[ANSTHRLD] Marshalled/ Not Marshalled arms

tmcd@jump.net tmcd at jump.net
Thu Jan 10 14:22:52 PST 2002

"doug bell" <magnus77840 at hotmail.com> wrote:
> It is Aidan MacAlpin's submission and I am certain the
> primary charge of 3 bars that overlay the entire field
> prevents this from being marshalled arms.
> "Per pale purpure and argent ermined vert, three bars
> counterchanged in canton a winged ferret sejant erect
> argent."
> Could some of our other heralds help with a rebuttal
> to this claim of marshalled arms?

I'm warranted as a marshal, so I can reply.

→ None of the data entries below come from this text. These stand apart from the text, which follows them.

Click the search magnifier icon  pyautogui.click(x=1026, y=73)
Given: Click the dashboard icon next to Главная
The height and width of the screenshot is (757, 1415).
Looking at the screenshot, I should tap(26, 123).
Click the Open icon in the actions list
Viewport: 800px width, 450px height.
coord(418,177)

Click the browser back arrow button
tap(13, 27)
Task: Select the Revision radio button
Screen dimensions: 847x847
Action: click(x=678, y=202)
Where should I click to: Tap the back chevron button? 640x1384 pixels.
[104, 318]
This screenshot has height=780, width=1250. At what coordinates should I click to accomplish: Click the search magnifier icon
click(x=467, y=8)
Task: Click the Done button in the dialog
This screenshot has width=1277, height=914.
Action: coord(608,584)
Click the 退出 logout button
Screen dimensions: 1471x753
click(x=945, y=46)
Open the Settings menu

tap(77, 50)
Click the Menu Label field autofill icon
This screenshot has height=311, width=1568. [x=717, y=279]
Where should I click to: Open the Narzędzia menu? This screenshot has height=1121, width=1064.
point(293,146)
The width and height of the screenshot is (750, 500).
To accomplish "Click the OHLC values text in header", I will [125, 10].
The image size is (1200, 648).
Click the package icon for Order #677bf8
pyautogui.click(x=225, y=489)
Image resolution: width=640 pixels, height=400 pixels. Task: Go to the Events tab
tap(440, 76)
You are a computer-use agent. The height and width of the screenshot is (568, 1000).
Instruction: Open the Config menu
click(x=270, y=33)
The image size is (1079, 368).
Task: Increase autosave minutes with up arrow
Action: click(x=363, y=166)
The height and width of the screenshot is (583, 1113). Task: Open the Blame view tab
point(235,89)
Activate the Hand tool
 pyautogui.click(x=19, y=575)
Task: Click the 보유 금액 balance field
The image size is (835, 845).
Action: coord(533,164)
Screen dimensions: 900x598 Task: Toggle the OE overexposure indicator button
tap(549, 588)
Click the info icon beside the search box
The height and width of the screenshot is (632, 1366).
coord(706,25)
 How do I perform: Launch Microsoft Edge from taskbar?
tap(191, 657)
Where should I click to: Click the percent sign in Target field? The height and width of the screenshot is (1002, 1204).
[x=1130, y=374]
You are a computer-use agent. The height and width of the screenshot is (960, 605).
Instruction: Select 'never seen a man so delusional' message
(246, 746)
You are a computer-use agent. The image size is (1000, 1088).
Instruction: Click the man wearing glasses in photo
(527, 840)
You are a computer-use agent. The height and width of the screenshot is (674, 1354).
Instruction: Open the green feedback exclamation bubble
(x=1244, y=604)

It doesn't have to be "primary charges" per se that removes the
appearance of marshalling, though that happens to be the case here.
The exact cite is RfS XI.3.a:

    a.  Such fields may be used with identical charges over the entire
    field, or with complex lines of partition or charges overall that
    were not used for marshalling in period heraldry.

"Overall" here doesn't have the usual SCA meaning of one charge
partially lying over another, but is rather used loosely here to refer
to a charge that overlies the line of division.  That's what clears it
from appearance of marshalling.  (The one counter-example of an
"overall" charge are certain crosses that we know were lain over
marshalled quartering.)

Even if the three bars were not there, it would not be appearance of
marshalling.  A charged section can provoke it, but the other half of
such a design would be an ermined tincture.  The SCA considers that to
be a plain field, and a plain field doesn't provoke a claim of
marshalling -- we neither register nor protect from conflict plain
fields.  "Per pale argent and sable, in dexter an example rampant
gules" would not be appearance of marshalling: appearance of
marshalling requires "two or more separate designs", and we don't see
the sinister half ("Sable" in my example, "Argent ermined vert" in the
submission without the bars) to be a heraldic design.  To go to the

    b.  Such fields may only be used when no single portion of the
    field may appear to be an independent piece of armory.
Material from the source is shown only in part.